Which they did.  In a very big way.

The company filled his car with Kit Kats – 6,500 of them to be exact.  Jobbins, for his part, mostly gave the candy bonanza away to passers-by.  He even managed to be grateful to the thief who set the events into motion.

“If the thief is watching this or has been keeping up with everything, I would love for you to just come and say hi to me because I’d love to give you a high-five or thank you,” he told Us magazine “and give you as many Kit Kats as you want because this whole thing has turned into a really cool experience.”

The Weirdest Hacker In The World

There is plenty of scary hacking out there. Criminals trying to steal personal data, state secrets, card numbers and making plans to possibly crash the electrical grid as we know it any minute now. That is very serious stuff and undertaken by very bad but very seriously trained criminals.

But some hackers don’t want millions of dollars or world domination – they just want to hear a song.  A dirty song. From the ’70s.

According to reporting in Vice.com:

“A local radio station in Mansfield, England, keeps getting hacked so that it plays something called “The Winker’s Song” by Ivor Biggun (otherwise known as ’70s TV personality Doc Cox).
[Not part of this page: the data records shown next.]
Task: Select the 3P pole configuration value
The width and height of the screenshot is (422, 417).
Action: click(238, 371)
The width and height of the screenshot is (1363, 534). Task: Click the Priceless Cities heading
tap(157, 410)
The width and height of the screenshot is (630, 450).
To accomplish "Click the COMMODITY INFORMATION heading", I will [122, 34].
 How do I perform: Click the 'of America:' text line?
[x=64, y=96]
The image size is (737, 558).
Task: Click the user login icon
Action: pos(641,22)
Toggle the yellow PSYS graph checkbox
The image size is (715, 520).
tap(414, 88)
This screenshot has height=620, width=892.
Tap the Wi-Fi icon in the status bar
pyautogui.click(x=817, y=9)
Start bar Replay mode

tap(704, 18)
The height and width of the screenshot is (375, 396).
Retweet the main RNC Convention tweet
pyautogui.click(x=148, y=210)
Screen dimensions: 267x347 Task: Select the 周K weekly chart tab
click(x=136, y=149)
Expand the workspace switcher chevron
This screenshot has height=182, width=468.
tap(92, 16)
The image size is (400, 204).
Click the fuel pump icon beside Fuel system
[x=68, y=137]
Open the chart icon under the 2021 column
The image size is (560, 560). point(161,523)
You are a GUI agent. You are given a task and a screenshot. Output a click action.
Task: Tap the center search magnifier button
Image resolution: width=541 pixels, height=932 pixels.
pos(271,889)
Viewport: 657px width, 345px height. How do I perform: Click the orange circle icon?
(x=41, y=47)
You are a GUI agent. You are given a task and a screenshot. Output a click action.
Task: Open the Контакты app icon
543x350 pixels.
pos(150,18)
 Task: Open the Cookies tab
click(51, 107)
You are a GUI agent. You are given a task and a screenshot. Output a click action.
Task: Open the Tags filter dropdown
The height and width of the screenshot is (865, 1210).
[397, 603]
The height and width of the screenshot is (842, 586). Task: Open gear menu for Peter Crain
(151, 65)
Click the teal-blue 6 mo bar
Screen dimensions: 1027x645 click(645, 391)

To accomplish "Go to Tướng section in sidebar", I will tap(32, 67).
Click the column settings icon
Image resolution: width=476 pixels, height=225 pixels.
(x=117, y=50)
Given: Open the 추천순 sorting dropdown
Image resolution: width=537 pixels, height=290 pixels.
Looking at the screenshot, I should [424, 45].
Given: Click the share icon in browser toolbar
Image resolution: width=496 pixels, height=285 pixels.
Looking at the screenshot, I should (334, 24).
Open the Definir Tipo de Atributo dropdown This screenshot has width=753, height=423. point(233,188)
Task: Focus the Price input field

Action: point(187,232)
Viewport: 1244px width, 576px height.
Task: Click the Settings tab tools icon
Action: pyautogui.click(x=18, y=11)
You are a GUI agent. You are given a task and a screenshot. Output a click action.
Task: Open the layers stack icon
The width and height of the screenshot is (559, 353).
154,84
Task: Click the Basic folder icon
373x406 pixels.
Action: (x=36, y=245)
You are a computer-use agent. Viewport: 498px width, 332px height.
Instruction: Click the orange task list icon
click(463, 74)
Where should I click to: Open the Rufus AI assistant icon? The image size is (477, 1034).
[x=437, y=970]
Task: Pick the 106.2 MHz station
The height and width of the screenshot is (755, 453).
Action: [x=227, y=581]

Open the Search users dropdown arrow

We’re a pretty PG publication, so we will let you look up the song yourself.

According to the Guardian, the station has played “The Winker’s Song” 103 times in the last month.  The current theory is that a rogue broadcaster could be using a small transmitter to overplay on the same frequency as the Mansfield station, thus overriding the station’s scheduled programming.

“Some people have told me that their children have started humming the song in the car,” noted Tony Delahunty, managing director of Mansfield 103.2. “We have had calls from people who have found it hilarious, while some have raised their concerns, including our competitors, and a lot of people in the industry are aghast at how difficult it is to stop these people.”

The Office of Communications – the government-backed regulatory and competition authority for the broadcasting, telecommunications and postal industries in the U.K.,  better known as Ofcom, says it is taking the matter very seriously and that it is under investigation.

So, to sum up.  Don’t smuggle iPhones – you will be caught, even if you wear Spanx. If you get caught shoplifting, don’t run, unless you want the world to see all the worst pictures you ever put on Facebook along with the announcement that you robbed a Walmart.

And if you get robbed, well try putting it on Twitter. You never know what a brand will do to build loyalty.

Have a great weekend, and keep it legal out there.